Property Value Notice
If you received a “Property Value Notice” and have any questions not answered below, please feel free to contact us by phone at (415) 499-7215 or by email using the form below. When contacting us by phone or email, please provide your Parcel Number located at the top of the notice.
Why did I receive this Property Value Notice?
You may receive a Property Value Notice due to changes in ownership, new construction, or a parcel number change. Also, agriculture, multi-unit residential and commercial properties may receive the notice. If your assessed value has been temporarily reduced under Proposition 8, or if your assessed value has been returned to its Proposition 13 Factored base year value you will receive a notice.

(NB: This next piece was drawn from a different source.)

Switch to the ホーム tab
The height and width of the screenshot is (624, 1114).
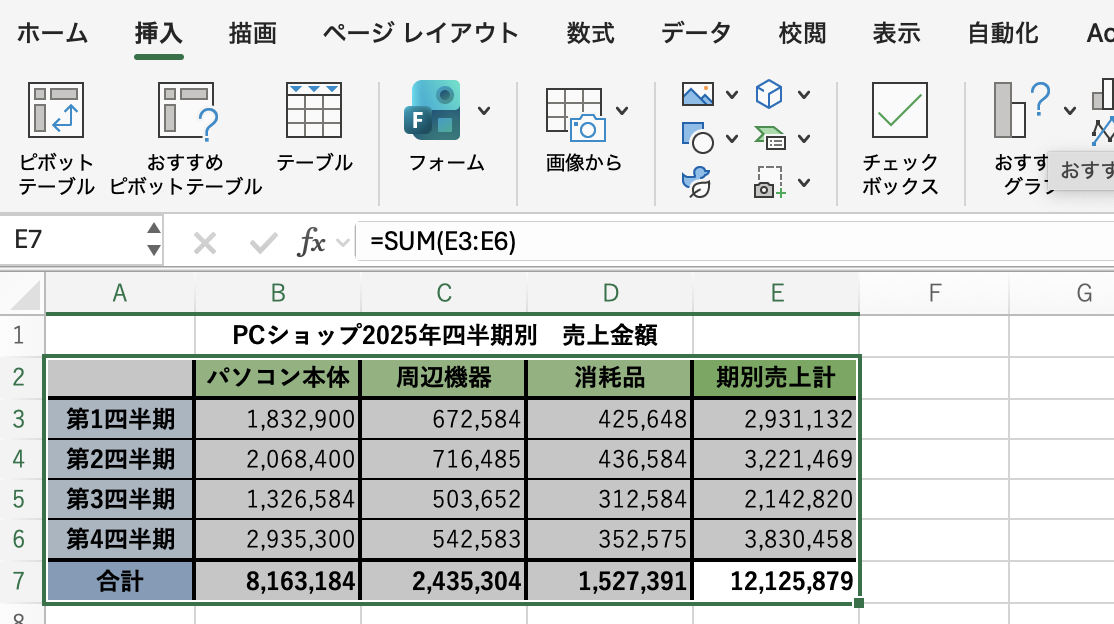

What does Proposition 8 say?
Proposition 8 (Revenue and Taxation Code Section 51) was passed in 1979 and directs the assessor to enroll the lower of either the property's factored base year value (established under Proposition 13) or its market value as of the lien date (January 1).
This reduction is temporary and the assessor is required to review the market value of the property each lien date after the reduction until such time as the Proposition 13 factored
base year value is less than or equal to the market value.
What is a Proposition 13 Factored Base Year Value?
Proposition 13, passed in 1978, established the base-year value concept for property tax assessments. Under Proposition 13, assessments for the year 1975-76 serve as the original base year values. Thereafter, a new base-year value is established whenever a property is purchased, newly constructed or changes ownership. The factored base year value may increase by a maximum of 2 percent per year.
If I have been granted a reduction for the current year will I have to request another review next year?
No, once you have been granted a “Decline in Value” pursuant to Proposition 8. Your
next year's value will automatically be reviewed. A Property Value Notice will be sent to you in July, which will indicate our findings.
Only when the market value increases and the assessed value has been restored to
the factored base year value will our annual review stop.
Why isn't the reduction under Proposition 8 permanent?
Reductions in assessed value under Proposition 8 are temporary and are reviewed annually until the Proposition 13
factored base year value is again lower than the lien date market value and is reinstated.
What if after having been granted a reduction, my value continues to decline?
Once a property has received a decline in value under Proposition 8, your annual lien date (January 1) assessed value will be automatically reviewed. The lower of current market value or Proposition 13
factored base year value will be enrolled.
What will happen to my assessment when values start to rise?
It is important to remember that a reduction under Proposition 8 is temporary, and the assessor is required to review the market value of your property annually each lien date. As your property value increases, the assessor must restore your property’s assessment to the factored base year value or the market value, whichever is lower. Properties that were granted a Decline in Value may see an increase in assessed value of more than two percent (2%) when restoring to the
factored base year value . When the current market value of a Proposition 8 property exceeds its Proposition 13
factored base year value, the Assessor simply reinstates the
factored base year value .
The Assessor's Office reduced my value, but I believe it's even lower than that. What can I do?
Before filing the application, we recommend that you first discuss your situation with a member of our appraisal staff. Discussing the appraisal of your property with the Assessor's staff will assist you in understanding the methods and market data used in determining taxable value.
If you disagree with an assessment made by the Assessor, you have the right to appeal that assessment to the Assessment Appeals Board by filing an Application for Changed Assessment between July 2 and November 30, inclusive.
The Assessment Appeals Board is an independent body appointed by the Board of Supervisors. The filing of the application, however, does not excuse you from paying taxes as they become due. To avoid penalties, you must pay your taxes on time.
Proposition 8 Qualifying Examples
- I purchased my home in the early 1990s.
- The total assessed value on my 2009-10 property tax bill is $498,787.
- The market value of my property on January 1, 2010, was $740,000.
Your property in this example does not qualify for Proposition 8 relief, as the assessed value is lower than the market value. This type of property tax relief generally applies to more recently purchased property.
- I purchased my home in July 2005 for $750,000.
- The total assessed value on my 2010-11 value notice or property tax bill is $795,906.
- Sales of similar model homes in September 2009 through March 2010 were $695,000.
Your property in this example may qualify for Proposition 8 relief, as the sales of comparable properties indicate that the market value on January 1, 2010, may be lower than the assessed value.
Important Facts to Remember
- This type of property tax relief generally applies to more recently purchased or constructed property.
- The Assessor will be valuing the property as of the most recent January 1st (lien date). Proposition 8 does not allow for relief pertaining to other dates nor to supplemental assessments.
- The total assessed value will be reviewed. There is no legal provision to review separate land and/or improvement assessments; only the total assessed value.
- Comparable sales used to appraise your property must be recorded no more than 90 days after January 1.
- Under no circumstances does the Assessor assess your property at a value greater than its factored base year value.
- Property tax payments are due as indicated on your property tax bill. If a reduction in assessed value is granted, a notice of correction and revised tax bill or refund will be sent to you.
- A “Request for Assessment Review” submitted to the Assessor's Office is not the same as an "Application for Changed Assessment" that is filed with the Assessment Appeals Board.